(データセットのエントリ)
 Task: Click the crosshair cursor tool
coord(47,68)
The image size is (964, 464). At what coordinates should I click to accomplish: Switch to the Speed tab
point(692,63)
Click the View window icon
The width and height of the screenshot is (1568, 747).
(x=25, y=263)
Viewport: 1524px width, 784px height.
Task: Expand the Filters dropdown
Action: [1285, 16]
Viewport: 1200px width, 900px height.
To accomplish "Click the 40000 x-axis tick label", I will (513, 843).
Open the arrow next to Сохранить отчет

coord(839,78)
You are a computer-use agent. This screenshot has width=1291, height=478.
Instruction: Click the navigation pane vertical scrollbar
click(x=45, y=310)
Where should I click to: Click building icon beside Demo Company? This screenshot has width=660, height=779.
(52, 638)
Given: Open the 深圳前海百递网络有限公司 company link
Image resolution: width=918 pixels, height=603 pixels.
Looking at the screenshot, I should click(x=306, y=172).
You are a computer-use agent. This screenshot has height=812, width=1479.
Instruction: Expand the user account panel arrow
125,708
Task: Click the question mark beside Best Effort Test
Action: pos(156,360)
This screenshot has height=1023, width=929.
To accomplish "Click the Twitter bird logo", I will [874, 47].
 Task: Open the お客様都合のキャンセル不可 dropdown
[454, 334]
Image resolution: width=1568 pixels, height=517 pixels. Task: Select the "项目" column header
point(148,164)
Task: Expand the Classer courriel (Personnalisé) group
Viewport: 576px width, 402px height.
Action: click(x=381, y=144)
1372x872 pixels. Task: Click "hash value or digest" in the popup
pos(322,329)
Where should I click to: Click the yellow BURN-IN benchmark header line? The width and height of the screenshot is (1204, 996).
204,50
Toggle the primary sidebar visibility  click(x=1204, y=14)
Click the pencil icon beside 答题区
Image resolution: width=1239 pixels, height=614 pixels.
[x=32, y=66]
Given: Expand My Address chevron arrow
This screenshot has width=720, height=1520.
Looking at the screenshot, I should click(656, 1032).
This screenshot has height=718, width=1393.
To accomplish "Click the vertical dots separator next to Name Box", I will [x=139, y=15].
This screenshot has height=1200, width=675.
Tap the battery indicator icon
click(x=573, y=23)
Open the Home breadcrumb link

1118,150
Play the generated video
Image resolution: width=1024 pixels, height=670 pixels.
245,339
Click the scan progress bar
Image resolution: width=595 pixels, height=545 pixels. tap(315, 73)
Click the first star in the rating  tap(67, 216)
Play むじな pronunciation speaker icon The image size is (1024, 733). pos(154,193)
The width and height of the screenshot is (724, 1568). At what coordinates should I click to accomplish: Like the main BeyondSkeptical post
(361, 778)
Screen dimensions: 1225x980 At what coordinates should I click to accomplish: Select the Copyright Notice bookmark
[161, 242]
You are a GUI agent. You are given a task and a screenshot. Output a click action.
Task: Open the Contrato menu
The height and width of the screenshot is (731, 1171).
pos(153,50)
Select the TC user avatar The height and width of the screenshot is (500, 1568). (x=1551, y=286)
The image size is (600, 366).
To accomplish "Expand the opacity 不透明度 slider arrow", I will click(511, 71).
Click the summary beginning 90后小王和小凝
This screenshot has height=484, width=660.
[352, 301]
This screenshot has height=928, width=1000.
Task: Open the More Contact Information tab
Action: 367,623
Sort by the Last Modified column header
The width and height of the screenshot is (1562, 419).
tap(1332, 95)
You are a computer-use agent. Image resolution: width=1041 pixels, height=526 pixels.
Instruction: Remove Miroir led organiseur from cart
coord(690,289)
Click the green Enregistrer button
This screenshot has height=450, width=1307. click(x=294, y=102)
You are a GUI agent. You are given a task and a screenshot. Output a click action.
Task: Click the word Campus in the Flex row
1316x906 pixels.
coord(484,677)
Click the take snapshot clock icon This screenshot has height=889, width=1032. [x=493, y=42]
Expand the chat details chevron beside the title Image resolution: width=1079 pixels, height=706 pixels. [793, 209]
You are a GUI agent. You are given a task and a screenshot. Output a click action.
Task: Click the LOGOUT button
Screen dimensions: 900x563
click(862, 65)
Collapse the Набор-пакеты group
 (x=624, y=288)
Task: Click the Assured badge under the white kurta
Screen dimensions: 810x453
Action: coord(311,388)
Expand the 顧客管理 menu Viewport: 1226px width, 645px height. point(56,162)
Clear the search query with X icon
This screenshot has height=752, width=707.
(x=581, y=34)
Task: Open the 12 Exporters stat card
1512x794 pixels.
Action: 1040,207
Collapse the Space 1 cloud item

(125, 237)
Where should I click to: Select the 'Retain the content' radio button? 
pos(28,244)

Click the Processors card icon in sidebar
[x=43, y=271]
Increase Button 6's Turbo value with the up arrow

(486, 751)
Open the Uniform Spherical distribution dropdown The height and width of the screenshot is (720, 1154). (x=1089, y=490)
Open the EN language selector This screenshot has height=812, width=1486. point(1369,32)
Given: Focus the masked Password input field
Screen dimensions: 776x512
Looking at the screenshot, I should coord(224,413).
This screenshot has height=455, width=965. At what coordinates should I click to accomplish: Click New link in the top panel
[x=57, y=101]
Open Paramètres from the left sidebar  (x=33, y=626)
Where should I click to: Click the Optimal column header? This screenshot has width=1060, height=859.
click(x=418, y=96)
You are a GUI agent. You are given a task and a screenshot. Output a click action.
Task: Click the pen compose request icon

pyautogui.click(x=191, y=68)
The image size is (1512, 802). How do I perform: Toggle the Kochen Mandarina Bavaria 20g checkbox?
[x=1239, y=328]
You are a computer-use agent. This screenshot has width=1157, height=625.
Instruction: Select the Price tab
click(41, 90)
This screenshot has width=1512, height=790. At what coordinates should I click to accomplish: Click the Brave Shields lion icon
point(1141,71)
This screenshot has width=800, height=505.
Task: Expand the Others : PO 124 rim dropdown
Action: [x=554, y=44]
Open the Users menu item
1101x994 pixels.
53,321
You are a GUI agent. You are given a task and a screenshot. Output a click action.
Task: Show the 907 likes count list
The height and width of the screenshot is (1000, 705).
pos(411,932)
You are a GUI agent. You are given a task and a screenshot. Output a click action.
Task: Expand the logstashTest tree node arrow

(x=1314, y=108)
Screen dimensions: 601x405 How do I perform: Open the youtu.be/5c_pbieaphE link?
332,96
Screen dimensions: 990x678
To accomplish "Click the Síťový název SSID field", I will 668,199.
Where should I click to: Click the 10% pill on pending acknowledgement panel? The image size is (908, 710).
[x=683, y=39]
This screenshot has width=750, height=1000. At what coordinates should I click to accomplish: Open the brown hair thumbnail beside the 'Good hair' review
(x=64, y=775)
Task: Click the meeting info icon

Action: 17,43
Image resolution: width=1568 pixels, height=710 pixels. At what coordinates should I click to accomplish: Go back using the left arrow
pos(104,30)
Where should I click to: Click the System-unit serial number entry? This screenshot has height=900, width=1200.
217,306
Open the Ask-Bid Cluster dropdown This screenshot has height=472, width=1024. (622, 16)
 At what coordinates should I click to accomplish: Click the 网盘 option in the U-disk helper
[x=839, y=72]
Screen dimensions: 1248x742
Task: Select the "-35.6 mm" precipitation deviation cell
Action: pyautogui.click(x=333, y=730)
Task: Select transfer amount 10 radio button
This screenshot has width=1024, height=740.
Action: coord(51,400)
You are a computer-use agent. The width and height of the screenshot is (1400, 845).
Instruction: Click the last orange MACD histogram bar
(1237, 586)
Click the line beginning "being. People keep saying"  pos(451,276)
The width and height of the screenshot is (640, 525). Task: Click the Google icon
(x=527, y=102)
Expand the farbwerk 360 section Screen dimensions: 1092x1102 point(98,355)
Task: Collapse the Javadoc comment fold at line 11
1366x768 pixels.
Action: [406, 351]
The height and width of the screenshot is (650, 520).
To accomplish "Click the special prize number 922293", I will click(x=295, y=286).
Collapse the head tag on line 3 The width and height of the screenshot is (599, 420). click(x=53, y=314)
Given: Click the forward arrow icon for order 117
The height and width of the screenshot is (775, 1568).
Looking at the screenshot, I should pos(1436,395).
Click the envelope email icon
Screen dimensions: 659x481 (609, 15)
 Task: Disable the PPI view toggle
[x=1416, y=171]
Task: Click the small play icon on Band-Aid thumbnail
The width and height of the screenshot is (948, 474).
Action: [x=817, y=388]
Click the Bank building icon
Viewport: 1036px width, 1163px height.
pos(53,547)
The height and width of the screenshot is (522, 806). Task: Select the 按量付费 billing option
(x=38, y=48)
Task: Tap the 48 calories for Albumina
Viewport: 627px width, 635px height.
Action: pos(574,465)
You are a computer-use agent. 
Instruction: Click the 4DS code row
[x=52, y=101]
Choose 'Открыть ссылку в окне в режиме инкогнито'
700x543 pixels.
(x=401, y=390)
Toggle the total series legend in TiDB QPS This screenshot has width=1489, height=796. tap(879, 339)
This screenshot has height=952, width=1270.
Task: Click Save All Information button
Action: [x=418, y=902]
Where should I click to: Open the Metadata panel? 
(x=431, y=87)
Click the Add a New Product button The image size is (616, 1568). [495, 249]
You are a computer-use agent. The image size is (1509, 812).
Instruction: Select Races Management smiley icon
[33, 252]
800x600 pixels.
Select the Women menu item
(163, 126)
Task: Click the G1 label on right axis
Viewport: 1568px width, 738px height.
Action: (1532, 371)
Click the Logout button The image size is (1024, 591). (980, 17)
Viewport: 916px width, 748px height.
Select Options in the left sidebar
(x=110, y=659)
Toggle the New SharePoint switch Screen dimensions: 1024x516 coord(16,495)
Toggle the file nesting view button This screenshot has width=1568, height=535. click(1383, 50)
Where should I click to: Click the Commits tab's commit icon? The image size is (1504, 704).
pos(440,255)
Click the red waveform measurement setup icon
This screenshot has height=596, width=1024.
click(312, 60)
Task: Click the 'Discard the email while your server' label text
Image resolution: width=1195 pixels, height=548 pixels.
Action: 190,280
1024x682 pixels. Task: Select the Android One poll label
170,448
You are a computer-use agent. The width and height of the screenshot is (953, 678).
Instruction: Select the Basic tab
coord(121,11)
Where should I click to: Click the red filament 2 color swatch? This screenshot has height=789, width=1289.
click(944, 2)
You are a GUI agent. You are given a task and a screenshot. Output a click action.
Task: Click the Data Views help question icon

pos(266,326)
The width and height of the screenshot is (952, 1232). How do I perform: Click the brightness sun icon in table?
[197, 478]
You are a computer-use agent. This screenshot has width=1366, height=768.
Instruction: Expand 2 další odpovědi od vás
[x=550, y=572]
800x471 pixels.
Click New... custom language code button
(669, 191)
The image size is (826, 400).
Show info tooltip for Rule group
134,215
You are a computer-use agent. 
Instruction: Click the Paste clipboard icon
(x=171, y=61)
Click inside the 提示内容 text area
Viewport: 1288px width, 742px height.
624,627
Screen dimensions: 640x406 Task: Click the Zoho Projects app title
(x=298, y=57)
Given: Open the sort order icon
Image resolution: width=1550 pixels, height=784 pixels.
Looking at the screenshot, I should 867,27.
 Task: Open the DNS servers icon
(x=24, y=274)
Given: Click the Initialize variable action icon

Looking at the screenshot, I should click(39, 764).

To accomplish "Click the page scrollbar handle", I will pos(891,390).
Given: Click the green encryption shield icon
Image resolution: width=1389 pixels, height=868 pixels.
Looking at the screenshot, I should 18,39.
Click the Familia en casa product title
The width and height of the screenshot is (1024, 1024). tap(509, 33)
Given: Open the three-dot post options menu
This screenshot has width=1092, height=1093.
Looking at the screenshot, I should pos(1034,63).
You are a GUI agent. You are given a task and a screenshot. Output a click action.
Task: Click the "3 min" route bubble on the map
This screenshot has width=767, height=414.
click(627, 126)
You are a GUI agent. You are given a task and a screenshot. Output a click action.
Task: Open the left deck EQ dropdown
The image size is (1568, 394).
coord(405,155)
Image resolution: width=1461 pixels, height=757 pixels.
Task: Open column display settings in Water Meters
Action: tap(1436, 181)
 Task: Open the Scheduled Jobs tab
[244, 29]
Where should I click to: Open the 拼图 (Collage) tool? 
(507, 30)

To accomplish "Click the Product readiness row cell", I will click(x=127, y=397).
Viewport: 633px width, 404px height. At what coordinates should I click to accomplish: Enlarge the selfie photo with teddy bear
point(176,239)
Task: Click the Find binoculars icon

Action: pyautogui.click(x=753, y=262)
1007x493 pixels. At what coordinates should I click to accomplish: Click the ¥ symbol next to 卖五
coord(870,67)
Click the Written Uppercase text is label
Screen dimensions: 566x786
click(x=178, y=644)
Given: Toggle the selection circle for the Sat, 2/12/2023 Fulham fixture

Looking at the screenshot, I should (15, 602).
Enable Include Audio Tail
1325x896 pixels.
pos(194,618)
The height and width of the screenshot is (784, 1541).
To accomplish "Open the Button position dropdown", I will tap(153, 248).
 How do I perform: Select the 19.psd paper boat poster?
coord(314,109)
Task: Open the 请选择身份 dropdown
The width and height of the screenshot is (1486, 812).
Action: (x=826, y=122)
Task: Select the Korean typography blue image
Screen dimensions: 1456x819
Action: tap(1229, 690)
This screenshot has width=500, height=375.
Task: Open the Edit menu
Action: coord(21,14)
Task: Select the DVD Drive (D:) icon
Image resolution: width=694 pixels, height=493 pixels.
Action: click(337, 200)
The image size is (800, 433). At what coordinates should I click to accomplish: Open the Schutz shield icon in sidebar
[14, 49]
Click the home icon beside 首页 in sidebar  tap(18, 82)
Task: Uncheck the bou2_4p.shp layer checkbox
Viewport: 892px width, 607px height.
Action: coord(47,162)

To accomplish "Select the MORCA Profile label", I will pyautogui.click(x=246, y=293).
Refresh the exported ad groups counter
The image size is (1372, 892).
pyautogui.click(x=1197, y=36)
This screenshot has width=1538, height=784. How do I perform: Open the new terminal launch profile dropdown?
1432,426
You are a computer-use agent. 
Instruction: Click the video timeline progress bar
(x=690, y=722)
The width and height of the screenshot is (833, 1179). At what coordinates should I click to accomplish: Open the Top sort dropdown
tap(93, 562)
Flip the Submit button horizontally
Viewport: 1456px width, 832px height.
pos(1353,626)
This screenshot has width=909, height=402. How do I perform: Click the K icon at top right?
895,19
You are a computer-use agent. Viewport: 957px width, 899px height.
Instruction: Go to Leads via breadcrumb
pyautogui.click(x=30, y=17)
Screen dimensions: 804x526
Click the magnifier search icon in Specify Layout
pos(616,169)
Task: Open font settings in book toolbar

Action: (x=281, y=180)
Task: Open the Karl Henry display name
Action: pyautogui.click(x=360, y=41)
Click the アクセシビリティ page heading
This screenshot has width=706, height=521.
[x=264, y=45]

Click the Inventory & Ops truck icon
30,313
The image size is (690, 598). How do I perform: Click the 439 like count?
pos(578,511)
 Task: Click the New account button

• 作業内容: 「Click the take」を含む行から「pyautogui.click(x=191, y=68)」を含む行まで、両方の行も含めてそのまま書き写してください。

• 課題の答え:
Click the take snapshot clock icon This screenshot has height=889, width=1032. [x=493, y=42]
Expand the chat details chevron beside the title Image resolution: width=1079 pixels, height=706 pixels. [793, 209]
You are a GUI agent. You are given a task and a screenshot. Output a click action.
Task: Click the LOGOUT button
Screen dimensions: 900x563
click(862, 65)
Collapse the Набор-пакеты group
 (x=624, y=288)
Task: Click the Assured badge under the white kurta
Screen dimensions: 810x453
Action: coord(311,388)
Expand the 顧客管理 menu Viewport: 1226px width, 645px height. point(56,162)
Clear the search query with X icon
This screenshot has height=752, width=707.
(x=581, y=34)
Task: Open the 12 Exporters stat card
1512x794 pixels.
Action: 1040,207
Collapse the Space 1 cloud item

(125, 237)
Where should I click to: Select the 'Retain the content' radio button? 
pos(28,244)

Click the Processors card icon in sidebar
[x=43, y=271]
Increase Button 6's Turbo value with the up arrow

(486, 751)
Open the Uniform Spherical distribution dropdown The height and width of the screenshot is (720, 1154). (x=1089, y=490)
Open the EN language selector This screenshot has height=812, width=1486. point(1369,32)
Given: Focus the masked Password input field
Screen dimensions: 776x512
Looking at the screenshot, I should coord(224,413).
This screenshot has height=455, width=965. At what coordinates should I click to accomplish: Click New link in the top panel
[x=57, y=101]
Open Paramètres from the left sidebar  (x=33, y=626)
Where should I click to: Click the Optimal column header? This screenshot has width=1060, height=859.
click(x=418, y=96)
You are a GUI agent. You are given a task and a screenshot. Output a click action.
Task: Click the pen compose request icon

pyautogui.click(x=191, y=68)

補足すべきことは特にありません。